**Task instructions**: Transcribe the records that follow, keeping every word as it stands.

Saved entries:

....................

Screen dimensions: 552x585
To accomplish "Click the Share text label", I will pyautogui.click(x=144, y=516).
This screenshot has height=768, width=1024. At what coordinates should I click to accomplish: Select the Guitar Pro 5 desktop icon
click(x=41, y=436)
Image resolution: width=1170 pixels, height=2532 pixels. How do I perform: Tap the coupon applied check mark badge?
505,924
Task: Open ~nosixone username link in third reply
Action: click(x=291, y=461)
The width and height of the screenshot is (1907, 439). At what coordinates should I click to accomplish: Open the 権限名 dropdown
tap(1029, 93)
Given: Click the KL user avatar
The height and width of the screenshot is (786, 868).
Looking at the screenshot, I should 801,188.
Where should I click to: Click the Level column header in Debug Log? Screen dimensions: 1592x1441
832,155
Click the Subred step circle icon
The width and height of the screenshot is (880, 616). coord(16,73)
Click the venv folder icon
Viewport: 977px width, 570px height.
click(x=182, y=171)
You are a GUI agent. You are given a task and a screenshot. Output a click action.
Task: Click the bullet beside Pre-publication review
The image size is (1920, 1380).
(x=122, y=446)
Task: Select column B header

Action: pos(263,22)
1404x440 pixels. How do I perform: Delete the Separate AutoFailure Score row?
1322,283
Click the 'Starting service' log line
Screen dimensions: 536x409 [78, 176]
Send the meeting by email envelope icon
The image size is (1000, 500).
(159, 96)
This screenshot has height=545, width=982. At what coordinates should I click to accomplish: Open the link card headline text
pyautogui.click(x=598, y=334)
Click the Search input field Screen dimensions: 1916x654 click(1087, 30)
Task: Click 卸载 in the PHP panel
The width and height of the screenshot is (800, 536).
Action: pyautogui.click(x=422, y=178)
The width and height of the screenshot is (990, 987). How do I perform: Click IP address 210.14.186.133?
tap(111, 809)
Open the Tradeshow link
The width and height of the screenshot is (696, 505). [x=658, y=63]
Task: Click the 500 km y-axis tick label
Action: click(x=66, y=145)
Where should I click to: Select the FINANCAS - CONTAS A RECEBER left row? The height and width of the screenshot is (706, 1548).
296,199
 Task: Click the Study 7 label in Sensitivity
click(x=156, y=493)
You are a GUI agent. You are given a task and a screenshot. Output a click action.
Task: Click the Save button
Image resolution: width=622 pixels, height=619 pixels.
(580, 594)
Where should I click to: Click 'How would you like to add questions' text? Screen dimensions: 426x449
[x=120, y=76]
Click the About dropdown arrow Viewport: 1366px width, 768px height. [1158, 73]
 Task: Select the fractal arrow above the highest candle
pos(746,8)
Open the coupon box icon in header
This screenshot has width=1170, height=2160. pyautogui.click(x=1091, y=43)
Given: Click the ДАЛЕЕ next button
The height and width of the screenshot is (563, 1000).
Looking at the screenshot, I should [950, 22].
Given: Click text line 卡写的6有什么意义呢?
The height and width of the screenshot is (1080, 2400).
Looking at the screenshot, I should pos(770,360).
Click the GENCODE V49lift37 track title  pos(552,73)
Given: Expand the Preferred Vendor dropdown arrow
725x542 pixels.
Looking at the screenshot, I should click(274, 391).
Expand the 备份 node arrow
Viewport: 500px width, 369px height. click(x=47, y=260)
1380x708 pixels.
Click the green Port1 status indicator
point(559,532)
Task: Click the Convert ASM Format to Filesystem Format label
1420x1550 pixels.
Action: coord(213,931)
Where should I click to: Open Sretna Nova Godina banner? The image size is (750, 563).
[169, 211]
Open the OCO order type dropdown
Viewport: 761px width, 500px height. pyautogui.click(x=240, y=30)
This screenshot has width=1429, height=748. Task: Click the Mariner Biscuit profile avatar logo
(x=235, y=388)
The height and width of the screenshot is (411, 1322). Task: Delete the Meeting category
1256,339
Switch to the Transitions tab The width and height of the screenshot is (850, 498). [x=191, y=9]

....................

**Answer for this exercise**:
Screen dimensions: 552x585
To accomplish "Click the Share text label", I will pyautogui.click(x=144, y=516).
This screenshot has height=768, width=1024. At what coordinates should I click to accomplish: Select the Guitar Pro 5 desktop icon
click(x=41, y=436)
Image resolution: width=1170 pixels, height=2532 pixels. How do I perform: Tap the coupon applied check mark badge?
505,924
Task: Open ~nosixone username link in third reply
Action: click(x=291, y=461)
The width and height of the screenshot is (1907, 439). At what coordinates should I click to accomplish: Open the 権限名 dropdown
tap(1029, 93)
Given: Click the KL user avatar
The height and width of the screenshot is (786, 868).
Looking at the screenshot, I should 801,188.
Where should I click to: Click the Level column header in Debug Log? Screen dimensions: 1592x1441
832,155
Click the Subred step circle icon
The width and height of the screenshot is (880, 616). coord(16,73)
Click the venv folder icon
Viewport: 977px width, 570px height.
click(x=182, y=171)
You are a GUI agent. You are given a task and a screenshot. Output a click action.
Task: Click the bullet beside Pre-publication review
The image size is (1920, 1380).
(x=122, y=446)
Task: Select column B header

Action: pos(263,22)
1404x440 pixels. How do I perform: Delete the Separate AutoFailure Score row?
1322,283
Click the 'Starting service' log line
Screen dimensions: 536x409 [78, 176]
Send the meeting by email envelope icon
The image size is (1000, 500).
(159, 96)
This screenshot has height=545, width=982. At what coordinates should I click to accomplish: Open the link card headline text
pyautogui.click(x=598, y=334)
Click the Search input field Screen dimensions: 1916x654 click(1087, 30)
Task: Click 卸载 in the PHP panel
The width and height of the screenshot is (800, 536).
Action: pyautogui.click(x=422, y=178)
The width and height of the screenshot is (990, 987). How do I perform: Click IP address 210.14.186.133?
tap(111, 809)
Open the Tradeshow link
The width and height of the screenshot is (696, 505). [x=658, y=63]
Task: Click the 500 km y-axis tick label
Action: click(x=66, y=145)
Where should I click to: Select the FINANCAS - CONTAS A RECEBER left row? The height and width of the screenshot is (706, 1548).
296,199
 Task: Click the Study 7 label in Sensitivity
click(x=156, y=493)
You are a GUI agent. You are given a task and a screenshot. Output a click action.
Task: Click the Save button
Image resolution: width=622 pixels, height=619 pixels.
(580, 594)
Where should I click to: Click 'How would you like to add questions' text? Screen dimensions: 426x449
[x=120, y=76]
Click the About dropdown arrow Viewport: 1366px width, 768px height. [1158, 73]
 Task: Select the fractal arrow above the highest candle
pos(746,8)
Open the coupon box icon in header
This screenshot has width=1170, height=2160. pyautogui.click(x=1091, y=43)
Given: Click the ДАЛЕЕ next button
The height and width of the screenshot is (563, 1000).
Looking at the screenshot, I should [950, 22].
Given: Click text line 卡写的6有什么意义呢?
The height and width of the screenshot is (1080, 2400).
Looking at the screenshot, I should pos(770,360).
Click the GENCODE V49lift37 track title  pos(552,73)
Given: Expand the Preferred Vendor dropdown arrow
725x542 pixels.
Looking at the screenshot, I should click(274, 391).
Expand the 备份 node arrow
Viewport: 500px width, 369px height. click(x=47, y=260)
1380x708 pixels.
Click the green Port1 status indicator
point(559,532)
Task: Click the Convert ASM Format to Filesystem Format label
1420x1550 pixels.
Action: coord(213,931)
Where should I click to: Open Sretna Nova Godina banner? The image size is (750, 563).
[169, 211]
Open the OCO order type dropdown
Viewport: 761px width, 500px height. pyautogui.click(x=240, y=30)
This screenshot has width=1429, height=748. Task: Click the Mariner Biscuit profile avatar logo
(x=235, y=388)
The height and width of the screenshot is (411, 1322). Task: Delete the Meeting category
1256,339
Switch to the Transitions tab The width and height of the screenshot is (850, 498). [x=191, y=9]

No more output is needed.